[Begin RECORDS FOR THIS EXERCISE]
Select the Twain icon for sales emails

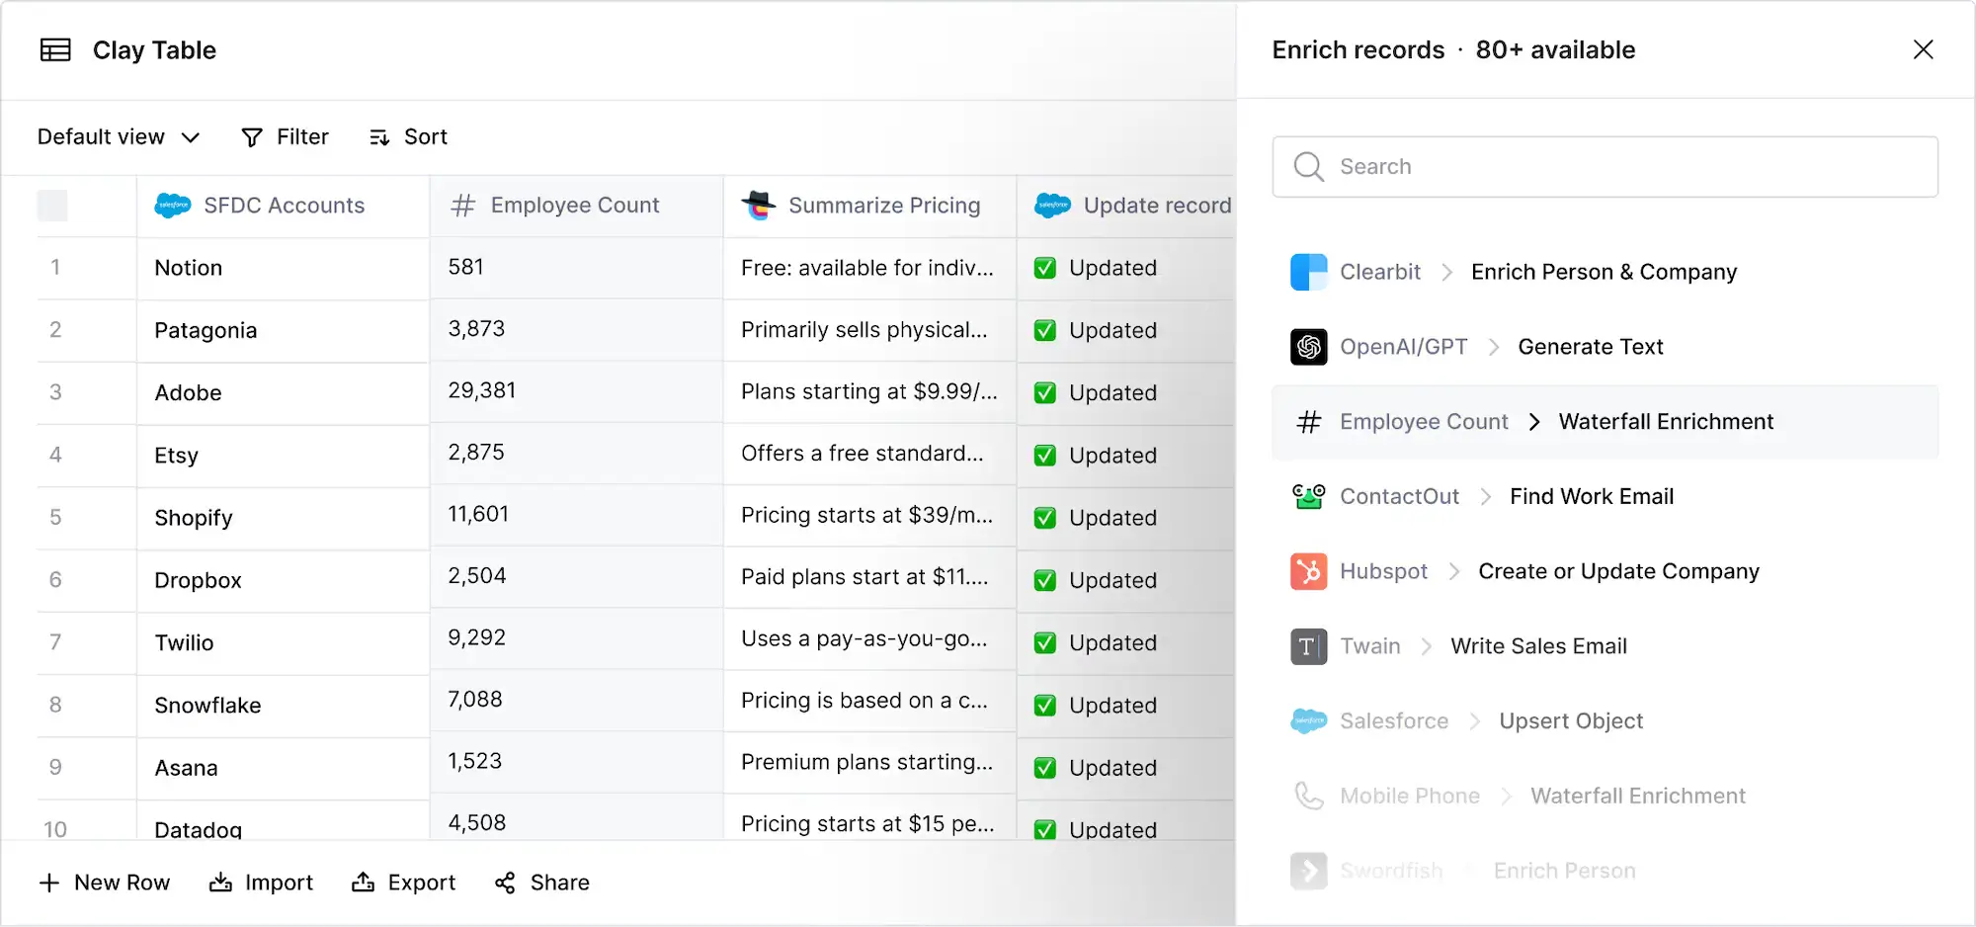click(1308, 646)
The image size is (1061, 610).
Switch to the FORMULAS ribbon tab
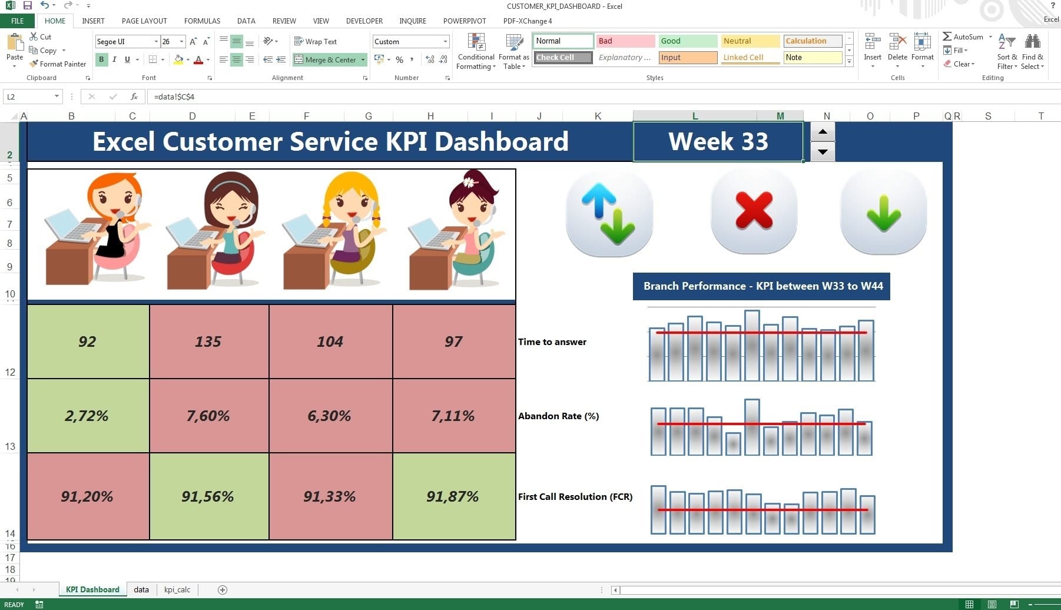202,21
[End RECORDS FOR THIS EXERCISE]
REQUIRED TASK:
Reproduce all of the entries, substituting "Choose" for each occurrence of "Select" and leaving everything else unchanged; omit the pictures from the reproduction.

EXERCISE OUTPUT:
Choose the Twain icon for sales emails

click(1308, 646)
The image size is (1061, 610).
Switch to the FORMULAS ribbon tab
202,21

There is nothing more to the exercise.